In the near term, I would expect that things work fine if you create a distinct client per thread, which is recommended by the SDK docs and therefore probably ought to be recommended by funcx docs. They'll share underlying storage, but they'll refresh independently. I have some thoughts about how that might go wrong, but they're mostly theoretical.

You can manually trigger refreshes by reaching into a client's authorizer object, but I'd put that down as "dis-recommended". I can explain more if you want to do it in order to test behaviors; just let me know.

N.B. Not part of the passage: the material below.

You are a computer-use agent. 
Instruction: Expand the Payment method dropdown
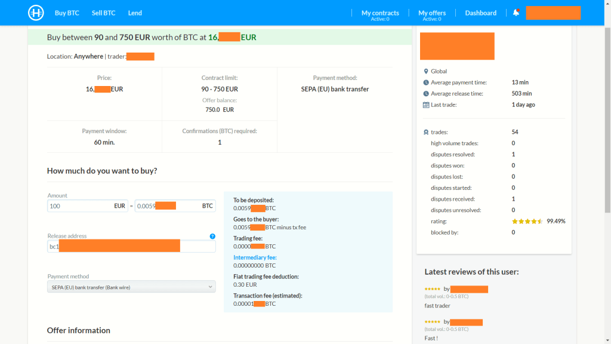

Good to know. I'll revise my tooling to create a new client for the new process.

Shall I leave this issue open as a reminder to update the documentation?

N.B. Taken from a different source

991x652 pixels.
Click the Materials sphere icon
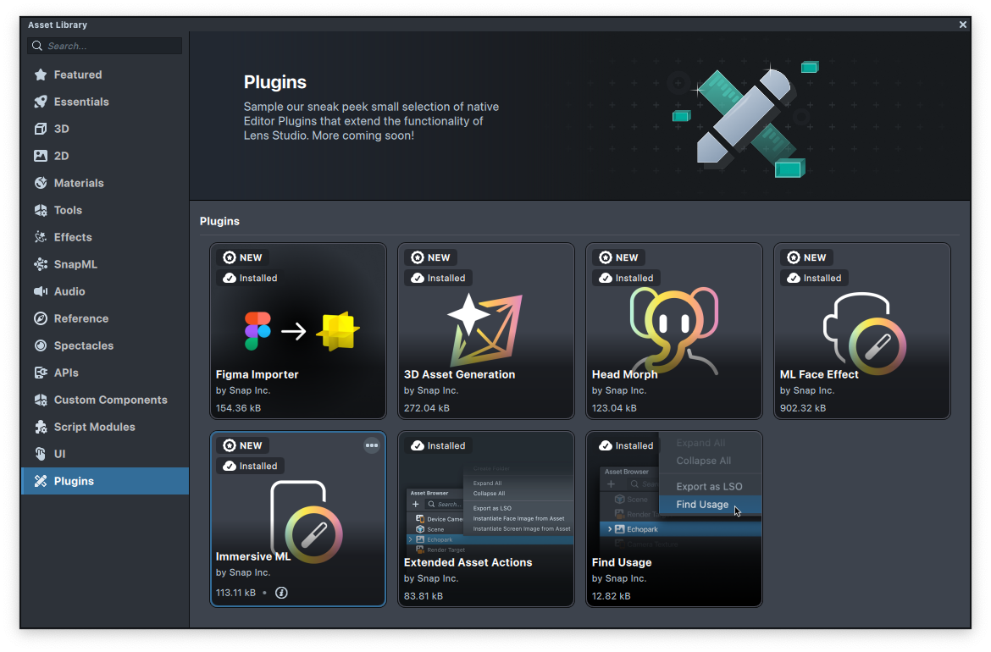(x=40, y=183)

Since I'm no longer actively involved in the project it's not really mine to say, but I would leave it open as a doc issue.

The globus-sdk docs cover this in a tiny note in an easy to miss place, but it means that the information is recorded somewhere. I'd suggest the same basic attitude here: funcx maintainers ought not to worry too much about making sure the relevant documentation is easily discoverable, but it should still exist.

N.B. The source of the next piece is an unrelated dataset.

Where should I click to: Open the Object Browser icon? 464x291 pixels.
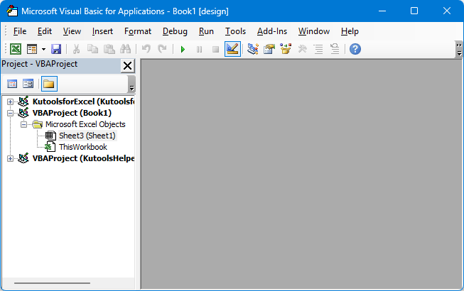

I'm actually a little concerned the "multiple threads" thing is not my doing. I use multiprocessing and only operate on the FuncX client on a single thread from each process. Does that still sound problematic?

Also, looking at the stack trace, the FuncXExecutor is multithreaded. Could the problem be originating from FuncX?

Could the problem be originating from FuncX?

It could be -- and I think it is (more detail below). It most likely means that the behavior has been unsafe for some time, but the sqlite library is the first thing to explicitly notice it and force a failure.

Multiprocess usage should be generally safe -- once you've forked, the whole memory space is effectively copied into new objects. That eliminates concerns about threadsafety.

Looking at the trace more carefully, it appears that this is coming from the background threading done in the executor to handle async websockets client code. These lines in particular stand out as "model breaking" for the globus-sdk:

  File "/lus/theta-fs0/projects/CSC249ADCD08/edw/env/lib/python3.8/site-packages/funcx/sdk/asynchronous/ws_polling_task.py", line 104, in init_ws
    headers = [self.get_auth_header()]
  File "/lus/theta-fs0/projects/CSC249ADCD08/edw/env/lib/python3.8/site-packages/funcx/sdk/asynchronous/ws_polling_task.py", line 286, in get_auth_header
    authz_value = self.funcx_client.web_client.authorizer.get_authorization_header()

The authorizer object can be used in this way, but it's well outside of the SDK's target/supported use-cases.
In this particular case, it seems that a client and authorizer from another thread are being used, which runs into the failure.

I'm surprised at first that this isn't happening more often. My guess, which I haven't investigated yet, is that this codepath only fires in a bad way if the refresh is actually triggered from the background thread. If the thread where the client was created has already refreshed the tokens on that authorizer, it probably works fine.

Could we solve this by putting locks over the dangerous funcx_client interactions? Or, should we assume any interaction with the Globus SDK is not threadsafe and make a thread-local clone?